И тогда она предложила ему переехать к ней в качестве квартиранта; сказала, что у нее пропадает уйма свободного места, а муж там почти не бывает. «Нам в последнее время стало не о чем говорить». Он там будет совершенно независим: на чердачном этаже есть и кухня, и ванная комната; она не будет его беспокоить. А еще есть большой сад. Возможно, это все и решило: жара, центр Лондона, то время года, когда человек готов все отдать за возможность жить не в квартире на верхнем этаже дома где-нибудь на пыльной улице, а в комнате, за окном которой трава и деревья. А если Энн вернется, то дверь будет закрыта, заперта на замок. И он сможет больше не думать о том, что Энн вернется. Это будет решительный шаг – а Энн его считала нерешительным. Он будет жить без Энн.

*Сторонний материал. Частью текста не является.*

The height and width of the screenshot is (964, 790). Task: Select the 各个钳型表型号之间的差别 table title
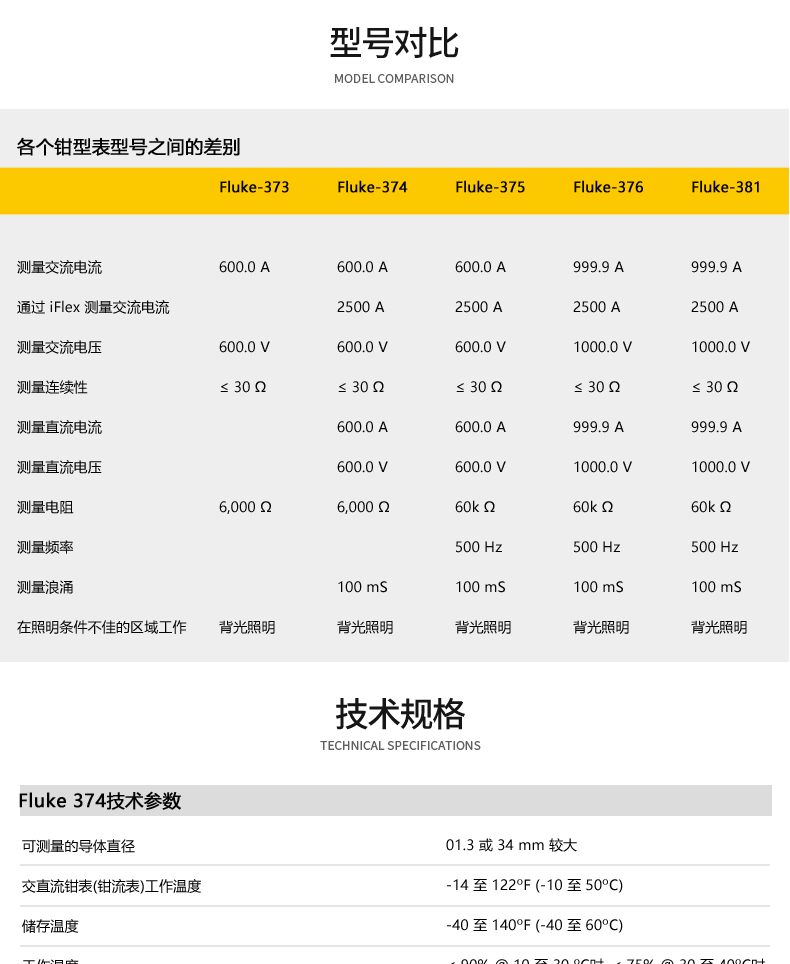point(129,148)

В первые несколько недель после переезда он почти не видел той женщины. Они встречались на лестнице, а однажды, жарким воскресным днем, она поднялась к нему и сказала, что он может выходить в сад. Он ответил, что может полоть сорняки и косить траву, и она согласилась. Это было на той неделе, когда вернулся ее муж; он на полной скорости подъехал к парадной двери, вбежал и закричал, остановившись в пустом холле: «Имоджен, Имоджен!» В ответ она – что было так на нее не похоже – истерически закричала. Во внешности ее мужа Ноэля не было ничего, что могло бы вызвать этот крик; услышав его, квартирант посмотрел, перегнувшись через перила, на их поднятые лица и увидел, как на ее лице снова появляется обычное чопорное и невозмутимое выражение. Глядя на Ноэля, лысеющего, с пушком на висках, сутулого, лет тридцати пяти, в потрепанном вельветовом костюме и хлопчатобумажной водолазке, он понял, что теперь может догадаться о ее возрасте, чего он раньше не мог. Она была подтянутая, с длинными стройными ногами, с тусклыми светлыми волосами, уложенными в узел на затылке, и потупленным взглядом. Но слово «мягкая» к ней не подходит. Она извинилась и объяснила, что закричала, потому что Ноэль напугал ее своим неожиданным появлением. Объяснение выглядело вполне убедительно. А таким необычно резким крик, возможно, показался из-за эха в лестничном колодце. И все же Ноэля этот крик очень расстроил.